Автор книги: Лэйя Райн
сообщить о нарушении
Текущая страница: 3 (всего у книги 4 страниц)
Глава 7
– Куда теперь? – оглядел Шед белые дали. – Похоже, поблизости нет ни одной живой души.
– Не считая этих уродцев, – покосился на нойранов Фолк.
Я всё ещё не была уверена в том, что порождения меня слушаются, и мне не было понятно, каким образом это может происходить. Я вздрогнула, когда Маар вернул на меня взгляд, обжёг. Он отвернулся и прошёл вперёд, поднялся на возвышенность, а я почувствовала облегчение и вместе с тем не могла оторвать от его спины своего взгляда. И даже не бралась понять тот шквал чувств, клубящийся грозовым небом, что вызывал он во мне. Это сложно и невозможно, по крайней мере, сейчас. Быть может, чуть позже я подумаю обо всём, но не сейчас. Слишком многое на меня навалилось, и единственное, о чём я мечтала, так это немного отдохнуть. Свернуться клубком, положить руки на живот и уснуть, чувствуя, как меня омывают тёплые волны, что рождает во мне крохотная жизнь.
Маар развернулся и сошёл с холма, молча указывая жестом следовать за ним. Я оглядела нойранов, посылая мысленный импульс, чтобы они оставались на месте, здесь, у подножия Излома, и последовала за стражами, а когда обернулась, то изумилась – порождения не пустились попятам, жутковато поглядывая нам в след, остались у Излома. И было в этом что-то особенное, какое-то превосходство и ощущение себя хозяйкой. Новые чувства повергли в жар, вынуждая ощутить себя неуютно. Я беспокойно оглядела каменные стылые пустоши, случайно напарываясь на взгляд Шеда, серьёзный и внимательный. Неприятное чувство полоснуло меня – стражу верно не нравилось что-то в моём умении. Он настороженно посмотрел назад, туда, где остались порождения, и отвернулся, не сказав ни слова.

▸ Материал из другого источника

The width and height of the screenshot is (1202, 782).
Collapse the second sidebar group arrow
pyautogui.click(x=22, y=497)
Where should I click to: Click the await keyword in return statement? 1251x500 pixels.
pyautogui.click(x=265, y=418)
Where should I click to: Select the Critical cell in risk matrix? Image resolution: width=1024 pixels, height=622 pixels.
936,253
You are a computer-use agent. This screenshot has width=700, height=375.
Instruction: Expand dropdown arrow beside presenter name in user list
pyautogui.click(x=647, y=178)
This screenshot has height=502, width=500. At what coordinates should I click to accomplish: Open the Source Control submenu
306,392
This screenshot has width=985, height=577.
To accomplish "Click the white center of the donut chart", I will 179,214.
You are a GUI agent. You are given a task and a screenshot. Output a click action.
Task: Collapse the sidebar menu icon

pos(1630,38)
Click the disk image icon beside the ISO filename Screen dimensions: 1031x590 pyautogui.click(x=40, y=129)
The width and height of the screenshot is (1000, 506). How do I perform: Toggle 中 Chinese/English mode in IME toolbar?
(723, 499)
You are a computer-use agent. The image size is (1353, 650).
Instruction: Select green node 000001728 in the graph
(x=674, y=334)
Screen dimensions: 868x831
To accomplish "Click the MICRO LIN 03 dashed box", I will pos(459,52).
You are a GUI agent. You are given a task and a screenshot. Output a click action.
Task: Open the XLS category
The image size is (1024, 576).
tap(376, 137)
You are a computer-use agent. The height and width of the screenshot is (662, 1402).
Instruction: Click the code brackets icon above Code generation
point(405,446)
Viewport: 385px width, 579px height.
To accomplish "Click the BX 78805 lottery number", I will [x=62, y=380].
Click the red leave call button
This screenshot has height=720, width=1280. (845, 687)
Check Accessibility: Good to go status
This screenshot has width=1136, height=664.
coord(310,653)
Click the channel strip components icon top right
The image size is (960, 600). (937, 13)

С того мига, как мы пересекли Излом, минула середина дня. И после мы шли по каменистым ухабам, бороздя девственно чистый снег, казалось, вечность. От усталости я выпала из времени и только по глубоким сгущающимся теням в скалах понимала, что приближается вечер. Я прислушивалась к разговорам стражей, стараясь не думать о том, как пустой желудок скручивает от голода, не думать о слабости и о том, что придётся ночевать под открытым небом. Но я была готова и на это: костёр можно запалить, срубив еловых веток, палатку соорудить, чтобы не прошибало сильно морозом. Впервые, валясь с ног, я грезила о горячих объятиях исга́ра. И пусть вещи и вьюки остались по ту сторону. Сколько нам предстоит скитаться в диких первозданных местах – неизвестно, сколько без еды и тепла, главное, что теперь в безопасности, и Ирмус не доберётся теперь до меня и до… Я глянула в спину Маара. Исга́р вдруг остановился, а я задержала дыхание. Казалось, он слышит каждую мою мысль и желание, но страж не обернулся, глядел вперёд. Шед поравнялся с ним. Я, кутаясь в меха, осторожно подошла, чтобы понять, что их так привлекло. В опускающихся сумраках среди плешин леса бурей заметало крохотный домик, его было почти незаметно, а если бы стемнело ещё на немного, то и вовсе, верно, прошли бы мимо.
– Огней не видно, – повернулся к Маару Фолк.
– Там никого нет, – ответил Маар, уверенно направляясь к сторожке. Ремарт будто с самого начала знал, куда нас вёл без передышки.
Мы поспешили, спускаясь с нагорья. Фолк поддерживал меня, помогая сойти, когда склон стал слишком крутой. Ремарт даже не смотрел в мою сторону, будто меня и вовсе нет. А мне хотелось ли, чтобы смотрел? Нет, ничего подобного! Но почему-то досадливо сжала губы, и внутри точило… разочарование.
Мы спустились к хижине. Её и в самом деле содержали, здесь лежали у стены заготовленные поленья, был расчищен порог. Только внутри никого не оказалось. Чья эта сторожка и когда вернётся хозяин – неизвестно. Внутри оказалось тепло. Целых три комнаты, везде порядок. Я отправилась в самую дальнюю, пока Фолк зажигал камин, а Шед с Мааром были ещё на улице. Все мои вещи остались там, по ту сторону, только зеркало и гребень сохранились в поясной сумке. Я скинула тяжеловесные доспехи, ощущая, как зудят от усталости ноги, осмотрелась в полумраке, разглядывая неширокую кровать, столик, на котором стояла лампа. Я взяла её и отправилась к камину.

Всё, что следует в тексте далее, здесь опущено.